Mentes responde tan preocupado como aliviado. Cuando Mentes acaba de hablar con el doctor y sonríe a su madre, y le dice que se va a poner bien porque la ingresaron a tiempo, sé que es Luchadora la que tiene el control.
Comienzo a bajar las escaleras de este edificio oscuro y ruinoso, y cuando acabo, me siento, apoyada en la pared. Me estoy mareando. Estoy mareada en el lugar que acabó con nosotros, a pocos metros de un montón de viejos convertidos, por lo menos una mente convertida, y desde aquí escucho cómo la niebla sale de dentro de la tierra para salir hacia nuestro continente por la pinza. Esta vez, los viejos no cantan, y ya es algo. Dante cierra la trampilla, con cuidado, y se sienta también. Se quita el cuchillo, mueve el brazo, y me pregunta qué tal estoy yo. No le contesto. Los dos olemos a sangre. Al menos, yo estoy manchada de la mía. Las explosiones, los golpes, las balas... ¿soy consciente de lo que acabo de hacer? ¿Cuándo pensé que éste sería un buen plan, que podría hacerlo? ¡No puedo! ¡He fallado a muchísima gente sólo por no escuchar unos pasos, por no mirar hacia atrás un minuto entero! Los ojos se me humedecen. Sentada sobre este pequeño trono viejo lleno de suciedad, miro la sala, prácticamente vacía, sin cielo, sin mar, aunque pueda escuchar las olas y a los pájaros desde aquí. Dante es el único que me acompaña, y eso casi me hace vomitar otra vez. Jil inconsciente, Dante y yo, heridos. Una sala muy estrecha como para que pueda aparecer Pegaso, aunque ya está bien, la última vez que apareció daba señales de estar muy cansado. Quizá me merezca esto. Todo puede romperse en cualquier momento.

Intento ver con la poca luz que hacen las dos mitades de la llave de Núbise, en el suelo, y la gema de mi muñeca. Dentro de mi colgante, la flecha que hay dentro baila entre las diferentes mentes que tienen el control.

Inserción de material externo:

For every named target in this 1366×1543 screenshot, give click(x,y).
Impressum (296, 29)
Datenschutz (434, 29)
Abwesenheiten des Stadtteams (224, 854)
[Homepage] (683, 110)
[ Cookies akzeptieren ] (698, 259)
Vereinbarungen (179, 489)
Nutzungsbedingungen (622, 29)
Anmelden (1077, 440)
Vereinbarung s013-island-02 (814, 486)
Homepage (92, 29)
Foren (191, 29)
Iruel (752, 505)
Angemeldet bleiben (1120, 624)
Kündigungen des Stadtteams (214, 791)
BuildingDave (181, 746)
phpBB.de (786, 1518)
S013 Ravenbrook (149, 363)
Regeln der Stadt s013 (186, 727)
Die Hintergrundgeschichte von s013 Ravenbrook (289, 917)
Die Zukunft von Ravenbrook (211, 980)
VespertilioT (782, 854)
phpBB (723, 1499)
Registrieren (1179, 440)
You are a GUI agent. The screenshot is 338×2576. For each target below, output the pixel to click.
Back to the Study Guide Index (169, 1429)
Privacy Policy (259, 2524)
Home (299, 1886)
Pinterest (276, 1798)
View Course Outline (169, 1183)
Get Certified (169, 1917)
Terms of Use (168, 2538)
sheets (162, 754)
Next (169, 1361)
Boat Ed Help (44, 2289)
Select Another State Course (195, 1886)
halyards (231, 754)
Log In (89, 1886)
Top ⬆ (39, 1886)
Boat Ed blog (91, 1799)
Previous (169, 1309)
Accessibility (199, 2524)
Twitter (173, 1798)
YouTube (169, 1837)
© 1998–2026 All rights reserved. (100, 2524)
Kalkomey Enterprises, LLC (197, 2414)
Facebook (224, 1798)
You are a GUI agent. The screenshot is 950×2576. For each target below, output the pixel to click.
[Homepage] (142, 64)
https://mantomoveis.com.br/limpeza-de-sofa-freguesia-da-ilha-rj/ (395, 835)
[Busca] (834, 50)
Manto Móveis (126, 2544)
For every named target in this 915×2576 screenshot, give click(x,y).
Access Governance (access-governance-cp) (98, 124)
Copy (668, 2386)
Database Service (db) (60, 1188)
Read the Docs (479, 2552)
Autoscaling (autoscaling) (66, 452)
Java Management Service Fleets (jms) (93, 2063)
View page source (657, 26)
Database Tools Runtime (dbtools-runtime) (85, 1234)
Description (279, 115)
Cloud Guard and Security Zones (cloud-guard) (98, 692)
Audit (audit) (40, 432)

Normalmente enfoca hacia el oeste de la isla, pero unas pocas veces se gira hacia un lugar un poco más al este, justo donde están Luchadora y compañía, que pronto estarán en posición, y ya tendremos que haber explorado este edificio para entonces. Es como si ella estuviese intentando rascar a Miedo los únicos segundos en los que se relajara para actuar. Sonrío. Sonrío aún más al recordar que éste era el colgante de mi madre, Dante me pregunta por qué lo hago, y no le digo nada.
¿Puedo sentirme reflejada en algo que no es mío? Es como si este instante de Mentes hablando con su madre, aunque no lo he provocado yo, aunque no esté hablando yo, fuera más mío que el reflejo en el charco con los pelos levantados, o todo el olor a sal y pescado crudo con el que he soñado toda la noche.